Oleh: Ivan Efendi

Komunikasi

Seiring perkembangan waktu, museum telah mengalami perkembangan, yang tugasnya tidak hanya mengumpulkan koleksi, tetapi mengomunikasikannya[1]. Jadi museum bukan hanya sebagai penjaga, tetapi juga komunikator. Komunikasi adalah proses dalam berbagi ide, informasi, dan pesan dengan orang lain dalam ruang dan waktu tertentu (Encyclopedia 2006), yang dapat dipahami dari dua sudut pandang. Sudut pandang pertama memperlajari bagaimana pengirim dan penerima melakukan encode dan decode, dan bagaimana transmitter menggunakan channel atau media. Sudut pandang kedua menganggap komunikasi sebagai produksi dan pertukaran makna, jadi bagaimana pesan diproduksi dan dipertukarkan oleh masyarakat, sehingga menghasilkan makna (Friske 1994:2).

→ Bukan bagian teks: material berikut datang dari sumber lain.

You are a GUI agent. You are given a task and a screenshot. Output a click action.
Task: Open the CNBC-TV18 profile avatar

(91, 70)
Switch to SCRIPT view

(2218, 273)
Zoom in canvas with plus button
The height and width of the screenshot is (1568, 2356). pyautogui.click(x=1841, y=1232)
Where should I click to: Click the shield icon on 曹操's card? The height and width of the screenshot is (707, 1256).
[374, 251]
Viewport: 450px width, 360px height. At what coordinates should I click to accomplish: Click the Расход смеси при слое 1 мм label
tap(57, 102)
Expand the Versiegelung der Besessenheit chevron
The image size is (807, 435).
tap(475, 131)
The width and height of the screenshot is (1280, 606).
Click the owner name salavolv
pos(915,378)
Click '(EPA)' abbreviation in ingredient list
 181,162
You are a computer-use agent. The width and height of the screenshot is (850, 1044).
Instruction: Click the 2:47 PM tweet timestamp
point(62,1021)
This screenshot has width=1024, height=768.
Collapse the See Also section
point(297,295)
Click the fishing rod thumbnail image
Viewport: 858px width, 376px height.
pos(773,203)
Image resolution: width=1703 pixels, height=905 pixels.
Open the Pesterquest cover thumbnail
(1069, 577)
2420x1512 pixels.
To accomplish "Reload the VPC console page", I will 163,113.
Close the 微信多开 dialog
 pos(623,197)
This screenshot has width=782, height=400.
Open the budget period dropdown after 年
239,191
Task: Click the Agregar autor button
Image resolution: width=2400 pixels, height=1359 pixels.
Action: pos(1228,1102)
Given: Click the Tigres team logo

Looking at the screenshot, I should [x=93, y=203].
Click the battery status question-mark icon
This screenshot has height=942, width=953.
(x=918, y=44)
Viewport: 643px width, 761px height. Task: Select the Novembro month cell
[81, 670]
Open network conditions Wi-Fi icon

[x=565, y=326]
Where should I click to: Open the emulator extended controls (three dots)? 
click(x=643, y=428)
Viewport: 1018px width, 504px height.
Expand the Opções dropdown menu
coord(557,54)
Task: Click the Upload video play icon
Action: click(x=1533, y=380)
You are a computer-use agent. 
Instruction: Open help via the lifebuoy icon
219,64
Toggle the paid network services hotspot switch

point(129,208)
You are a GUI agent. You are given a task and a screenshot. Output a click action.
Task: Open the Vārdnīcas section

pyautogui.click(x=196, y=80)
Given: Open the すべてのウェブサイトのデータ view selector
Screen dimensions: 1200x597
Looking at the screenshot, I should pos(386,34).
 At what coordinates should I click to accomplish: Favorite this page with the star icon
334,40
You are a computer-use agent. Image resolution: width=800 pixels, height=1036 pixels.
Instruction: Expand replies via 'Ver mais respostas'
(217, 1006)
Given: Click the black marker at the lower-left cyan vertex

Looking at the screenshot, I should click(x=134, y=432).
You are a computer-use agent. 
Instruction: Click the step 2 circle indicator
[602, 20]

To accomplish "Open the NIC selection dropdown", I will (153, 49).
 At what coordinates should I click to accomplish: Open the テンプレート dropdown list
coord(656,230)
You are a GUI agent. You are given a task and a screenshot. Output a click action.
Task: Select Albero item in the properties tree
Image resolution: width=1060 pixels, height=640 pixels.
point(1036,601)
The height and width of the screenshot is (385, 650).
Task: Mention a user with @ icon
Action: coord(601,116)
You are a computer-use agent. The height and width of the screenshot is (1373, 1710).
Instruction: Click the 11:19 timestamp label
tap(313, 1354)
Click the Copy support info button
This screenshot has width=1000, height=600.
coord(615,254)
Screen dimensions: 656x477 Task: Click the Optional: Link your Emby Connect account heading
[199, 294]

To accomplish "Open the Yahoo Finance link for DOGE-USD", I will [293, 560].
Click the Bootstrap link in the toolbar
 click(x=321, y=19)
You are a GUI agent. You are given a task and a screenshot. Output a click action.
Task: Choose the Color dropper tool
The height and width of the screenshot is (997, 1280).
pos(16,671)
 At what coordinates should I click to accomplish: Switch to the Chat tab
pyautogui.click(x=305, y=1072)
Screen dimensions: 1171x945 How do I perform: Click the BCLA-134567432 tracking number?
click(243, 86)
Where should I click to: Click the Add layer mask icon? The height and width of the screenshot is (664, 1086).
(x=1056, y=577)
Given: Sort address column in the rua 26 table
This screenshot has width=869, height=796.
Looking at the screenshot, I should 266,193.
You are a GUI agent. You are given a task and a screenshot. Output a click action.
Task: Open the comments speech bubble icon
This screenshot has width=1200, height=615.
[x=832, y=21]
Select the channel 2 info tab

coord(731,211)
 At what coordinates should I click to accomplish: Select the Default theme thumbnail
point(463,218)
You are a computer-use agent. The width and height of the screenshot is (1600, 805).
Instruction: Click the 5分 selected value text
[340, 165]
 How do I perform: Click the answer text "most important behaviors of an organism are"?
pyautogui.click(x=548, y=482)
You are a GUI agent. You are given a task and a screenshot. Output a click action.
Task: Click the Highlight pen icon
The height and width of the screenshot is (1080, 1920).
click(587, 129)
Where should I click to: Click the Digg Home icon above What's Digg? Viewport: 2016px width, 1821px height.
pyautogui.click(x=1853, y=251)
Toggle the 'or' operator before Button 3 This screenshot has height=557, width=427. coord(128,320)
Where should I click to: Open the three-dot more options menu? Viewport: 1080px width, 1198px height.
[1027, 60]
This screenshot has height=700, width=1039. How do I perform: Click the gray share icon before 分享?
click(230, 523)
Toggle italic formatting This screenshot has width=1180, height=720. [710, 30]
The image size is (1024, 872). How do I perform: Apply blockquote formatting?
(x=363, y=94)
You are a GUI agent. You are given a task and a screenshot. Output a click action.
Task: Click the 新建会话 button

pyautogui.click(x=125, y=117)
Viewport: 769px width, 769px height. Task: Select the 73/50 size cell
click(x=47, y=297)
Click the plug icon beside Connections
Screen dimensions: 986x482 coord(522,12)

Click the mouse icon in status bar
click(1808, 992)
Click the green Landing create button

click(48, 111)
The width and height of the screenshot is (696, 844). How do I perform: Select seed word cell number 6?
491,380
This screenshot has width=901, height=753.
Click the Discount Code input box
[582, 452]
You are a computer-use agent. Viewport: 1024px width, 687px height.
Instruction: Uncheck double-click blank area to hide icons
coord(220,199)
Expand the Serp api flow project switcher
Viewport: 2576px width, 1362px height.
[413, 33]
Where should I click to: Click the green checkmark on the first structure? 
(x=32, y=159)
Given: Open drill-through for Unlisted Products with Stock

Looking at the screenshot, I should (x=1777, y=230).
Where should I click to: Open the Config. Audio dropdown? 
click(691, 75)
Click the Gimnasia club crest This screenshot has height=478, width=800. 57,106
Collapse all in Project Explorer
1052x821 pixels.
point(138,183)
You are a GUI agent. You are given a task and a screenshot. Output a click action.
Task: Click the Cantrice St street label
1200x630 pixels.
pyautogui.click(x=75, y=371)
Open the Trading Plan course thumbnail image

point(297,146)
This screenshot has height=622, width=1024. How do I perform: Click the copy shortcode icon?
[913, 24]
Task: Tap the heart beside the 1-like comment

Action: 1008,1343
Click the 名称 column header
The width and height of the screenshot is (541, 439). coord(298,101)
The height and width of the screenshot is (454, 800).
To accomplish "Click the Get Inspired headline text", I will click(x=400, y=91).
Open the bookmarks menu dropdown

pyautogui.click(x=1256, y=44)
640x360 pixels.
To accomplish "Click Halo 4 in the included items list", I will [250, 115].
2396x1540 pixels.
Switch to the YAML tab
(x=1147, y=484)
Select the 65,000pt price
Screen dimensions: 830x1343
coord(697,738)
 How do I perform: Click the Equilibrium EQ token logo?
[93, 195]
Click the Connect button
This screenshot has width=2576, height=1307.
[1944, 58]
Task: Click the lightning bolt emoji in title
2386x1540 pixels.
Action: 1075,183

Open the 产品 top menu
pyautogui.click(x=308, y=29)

Hooper dan Greenhill (1996) mengatakan bahwa komunikasi didefinisikan sebagai presentasi koleksi kepada masyarakat, yang merupakan salah satu cara museum untuk menjangkau masyarakat. Komunikasi di museum dapat dilakukan melalui komunikasi verbal dan nonverbal. Komunikasi verbal dilakukan dengan menggunakan bahasa melalui tulisan dan lisan. Sementara komunikasi nonverbal dilakukan tanpa bahasa verbal, tetapi menggunakan tanda dan simbol, yang diwujudkan melalui gambar dan suara.

Model Komunikasi

Ada dua model komunikasi, yaitu komunikasi searah dan sirkuler. Komunikasi searah dikembangkan oleh Shannon dan Weaver untuk diterapkan di pameran museum. Tim pameran dapat berperan sebagai sumber informasi; pameran sebagai transmitter, objek, teks, dan acara sebagai channel; pengunjung sebagai receiver, dan pemahaman pengunjung sebagai destinasi akhir. Hambatan dapat muncul dari pihak pengunjung staff museum, grafik pameran, maupun lingkungan museum (Hooper-Greenfill 1996:41).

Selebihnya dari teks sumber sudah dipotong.